In Eli, due to some divine intervention, the title character must walk "west." Referring to "before the flash," a holy war of sorts that blew up the sun, everyone now wears protective (and sometimes designer) sunglasses and no one person under 40 knows how to read or has ever seen a television. Water is scarce and people have turned to cannibalism, but it's all about Eli and his journey. This includes fending off marauding Road Warrior-like thugs (who rape, murder and pillage around every turn), dispatching people with his mystical fighting skills, ending up in a town that resembles a post-apocalyptic Deadwood, adopting an apprentice against his better judgment, going head - to-head with an evil villain and, of course, spreading the gospel. Eli, a true Bible thumper, severs limbs and decapitates with a ninja assassin's flair while trying to remain righteous.

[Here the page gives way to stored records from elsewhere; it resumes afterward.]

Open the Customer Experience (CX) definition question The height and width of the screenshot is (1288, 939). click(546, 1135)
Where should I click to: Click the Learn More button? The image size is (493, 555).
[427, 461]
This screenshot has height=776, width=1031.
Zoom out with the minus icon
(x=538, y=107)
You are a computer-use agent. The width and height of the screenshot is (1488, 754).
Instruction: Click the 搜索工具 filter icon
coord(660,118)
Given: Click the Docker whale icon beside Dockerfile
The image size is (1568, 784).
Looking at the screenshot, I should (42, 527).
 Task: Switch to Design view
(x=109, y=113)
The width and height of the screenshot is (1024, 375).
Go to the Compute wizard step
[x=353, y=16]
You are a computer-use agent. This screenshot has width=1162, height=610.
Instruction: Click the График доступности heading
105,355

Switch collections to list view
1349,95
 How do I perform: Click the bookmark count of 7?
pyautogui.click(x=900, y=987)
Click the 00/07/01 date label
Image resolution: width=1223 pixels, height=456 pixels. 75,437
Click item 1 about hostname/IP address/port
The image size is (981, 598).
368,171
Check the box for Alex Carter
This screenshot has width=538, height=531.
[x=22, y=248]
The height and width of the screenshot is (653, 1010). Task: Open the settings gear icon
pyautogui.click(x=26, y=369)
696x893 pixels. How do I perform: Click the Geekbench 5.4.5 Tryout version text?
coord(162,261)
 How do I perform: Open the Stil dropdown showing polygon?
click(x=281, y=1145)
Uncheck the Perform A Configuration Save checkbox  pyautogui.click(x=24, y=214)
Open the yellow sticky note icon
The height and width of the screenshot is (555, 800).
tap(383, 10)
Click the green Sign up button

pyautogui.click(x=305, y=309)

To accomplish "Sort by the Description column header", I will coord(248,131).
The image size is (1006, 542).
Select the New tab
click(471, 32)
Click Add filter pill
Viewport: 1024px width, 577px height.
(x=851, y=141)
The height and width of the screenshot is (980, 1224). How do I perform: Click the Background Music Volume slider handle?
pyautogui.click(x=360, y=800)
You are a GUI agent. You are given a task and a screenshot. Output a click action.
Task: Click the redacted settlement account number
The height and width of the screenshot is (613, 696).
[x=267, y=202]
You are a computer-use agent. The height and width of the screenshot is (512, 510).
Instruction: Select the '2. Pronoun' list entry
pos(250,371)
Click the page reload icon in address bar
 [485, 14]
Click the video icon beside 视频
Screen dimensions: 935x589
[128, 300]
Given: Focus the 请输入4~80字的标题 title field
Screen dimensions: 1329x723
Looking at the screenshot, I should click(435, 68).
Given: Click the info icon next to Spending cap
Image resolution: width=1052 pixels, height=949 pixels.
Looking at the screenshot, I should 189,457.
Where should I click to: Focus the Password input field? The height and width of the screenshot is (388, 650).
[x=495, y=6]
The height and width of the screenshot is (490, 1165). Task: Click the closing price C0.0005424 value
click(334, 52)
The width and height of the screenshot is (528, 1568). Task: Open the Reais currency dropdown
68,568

Eli doesn't turn the other cheek, but he will chop one off.


Denzel Washington's Eli is all bottled up intensity and pain. Avid reader/gangster Carnegie (Gary Oldman doing a strangely introverted manic cartoon villain) runs the thriving town and rules the lives of blind mother Claudia (Jennifer Beals) and daughter Solara (Mila Kunis, who still looks like she's in That 70s Show). Carnegie's desire to obtain the bible and its mystical power it contains goes turbo and Eli's demise becomes his obsession.

Feeling like celluloid graphic-novel - and reminiscent of Kurosawa's samurai tale Yojimbo - Book of Eli was penned by first-time writer Gary Whitta with a genuine twinge of originality hidden under all the blatant stereotypes and formulaic trappings.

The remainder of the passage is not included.